WHAT TO PRODUCE
For this exercise, restate word for word only the lines from the first line of the data to the line containing "Image resolution: width=459".

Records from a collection

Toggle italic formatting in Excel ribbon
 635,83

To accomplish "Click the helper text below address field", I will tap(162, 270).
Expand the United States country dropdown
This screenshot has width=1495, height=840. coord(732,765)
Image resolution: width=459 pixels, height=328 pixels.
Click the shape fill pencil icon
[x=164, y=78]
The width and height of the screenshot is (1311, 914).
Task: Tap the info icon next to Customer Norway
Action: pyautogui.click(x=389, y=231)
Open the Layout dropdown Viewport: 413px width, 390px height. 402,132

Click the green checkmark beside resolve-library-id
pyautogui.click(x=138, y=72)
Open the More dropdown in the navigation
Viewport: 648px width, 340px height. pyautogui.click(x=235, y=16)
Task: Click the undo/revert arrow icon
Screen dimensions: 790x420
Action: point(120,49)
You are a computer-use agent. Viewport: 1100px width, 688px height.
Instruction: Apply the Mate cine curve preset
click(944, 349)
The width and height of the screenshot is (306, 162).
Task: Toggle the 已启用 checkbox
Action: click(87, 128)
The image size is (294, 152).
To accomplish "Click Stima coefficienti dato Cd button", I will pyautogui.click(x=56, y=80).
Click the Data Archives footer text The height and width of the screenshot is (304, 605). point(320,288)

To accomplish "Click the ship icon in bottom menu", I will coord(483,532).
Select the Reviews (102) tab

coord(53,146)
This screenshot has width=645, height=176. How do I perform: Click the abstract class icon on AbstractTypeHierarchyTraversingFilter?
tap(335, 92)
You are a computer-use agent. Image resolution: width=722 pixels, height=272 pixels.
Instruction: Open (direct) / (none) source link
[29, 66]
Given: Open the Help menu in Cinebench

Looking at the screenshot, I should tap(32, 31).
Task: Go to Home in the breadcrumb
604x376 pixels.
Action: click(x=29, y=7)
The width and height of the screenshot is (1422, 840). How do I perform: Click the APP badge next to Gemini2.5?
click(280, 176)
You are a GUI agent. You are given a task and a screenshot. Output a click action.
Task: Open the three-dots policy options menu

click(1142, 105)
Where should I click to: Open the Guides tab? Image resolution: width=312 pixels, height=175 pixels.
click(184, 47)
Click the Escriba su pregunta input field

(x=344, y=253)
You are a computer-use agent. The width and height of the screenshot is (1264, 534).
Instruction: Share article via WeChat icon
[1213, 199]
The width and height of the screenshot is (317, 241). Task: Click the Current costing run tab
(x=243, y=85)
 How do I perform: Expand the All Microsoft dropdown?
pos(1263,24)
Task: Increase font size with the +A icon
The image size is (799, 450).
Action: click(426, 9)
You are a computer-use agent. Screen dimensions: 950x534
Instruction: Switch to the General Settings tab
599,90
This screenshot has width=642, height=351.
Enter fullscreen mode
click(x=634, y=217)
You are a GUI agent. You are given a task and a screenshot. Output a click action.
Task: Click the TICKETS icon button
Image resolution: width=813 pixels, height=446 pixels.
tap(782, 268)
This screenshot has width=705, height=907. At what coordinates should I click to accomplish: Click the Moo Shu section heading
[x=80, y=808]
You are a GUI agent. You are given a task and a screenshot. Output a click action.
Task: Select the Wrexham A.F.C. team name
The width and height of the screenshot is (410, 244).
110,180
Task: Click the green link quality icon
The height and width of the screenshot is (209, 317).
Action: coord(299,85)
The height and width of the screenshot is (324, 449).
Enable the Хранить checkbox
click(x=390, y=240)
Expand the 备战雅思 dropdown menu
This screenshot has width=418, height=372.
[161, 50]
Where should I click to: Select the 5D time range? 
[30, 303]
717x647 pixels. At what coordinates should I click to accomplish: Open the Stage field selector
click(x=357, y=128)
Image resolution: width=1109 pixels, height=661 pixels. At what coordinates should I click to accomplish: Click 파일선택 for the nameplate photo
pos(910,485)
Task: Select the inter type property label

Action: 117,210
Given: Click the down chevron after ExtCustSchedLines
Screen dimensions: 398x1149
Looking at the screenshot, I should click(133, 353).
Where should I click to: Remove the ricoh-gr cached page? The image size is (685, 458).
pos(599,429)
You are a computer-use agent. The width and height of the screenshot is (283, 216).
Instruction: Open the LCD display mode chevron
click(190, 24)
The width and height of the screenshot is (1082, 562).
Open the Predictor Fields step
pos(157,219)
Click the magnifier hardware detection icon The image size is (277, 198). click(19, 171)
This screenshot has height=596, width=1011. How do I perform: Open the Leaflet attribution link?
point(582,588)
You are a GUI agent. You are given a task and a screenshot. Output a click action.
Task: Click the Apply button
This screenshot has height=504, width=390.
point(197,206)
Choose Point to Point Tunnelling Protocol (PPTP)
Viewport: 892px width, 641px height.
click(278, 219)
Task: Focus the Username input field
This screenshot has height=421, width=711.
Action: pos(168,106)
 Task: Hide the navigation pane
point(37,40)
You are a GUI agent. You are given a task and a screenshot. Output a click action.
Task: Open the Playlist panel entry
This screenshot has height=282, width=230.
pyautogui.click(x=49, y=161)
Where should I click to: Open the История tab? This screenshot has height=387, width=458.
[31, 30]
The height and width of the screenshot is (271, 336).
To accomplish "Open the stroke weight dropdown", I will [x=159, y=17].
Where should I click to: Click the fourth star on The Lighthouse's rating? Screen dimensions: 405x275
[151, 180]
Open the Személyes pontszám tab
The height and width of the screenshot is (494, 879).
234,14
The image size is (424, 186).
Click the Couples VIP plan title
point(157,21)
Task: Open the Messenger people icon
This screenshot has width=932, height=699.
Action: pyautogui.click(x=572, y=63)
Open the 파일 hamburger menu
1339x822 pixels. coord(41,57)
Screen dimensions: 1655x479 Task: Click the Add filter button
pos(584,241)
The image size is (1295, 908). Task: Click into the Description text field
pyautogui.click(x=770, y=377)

EXPECTED OUTPUT
Toggle italic formatting in Excel ribbon
 635,83

To accomplish "Click the helper text below address field", I will tap(162, 270).
Expand the United States country dropdown
This screenshot has width=1495, height=840. coord(732,765)
Image resolution: width=459 pixels, height=328 pixels.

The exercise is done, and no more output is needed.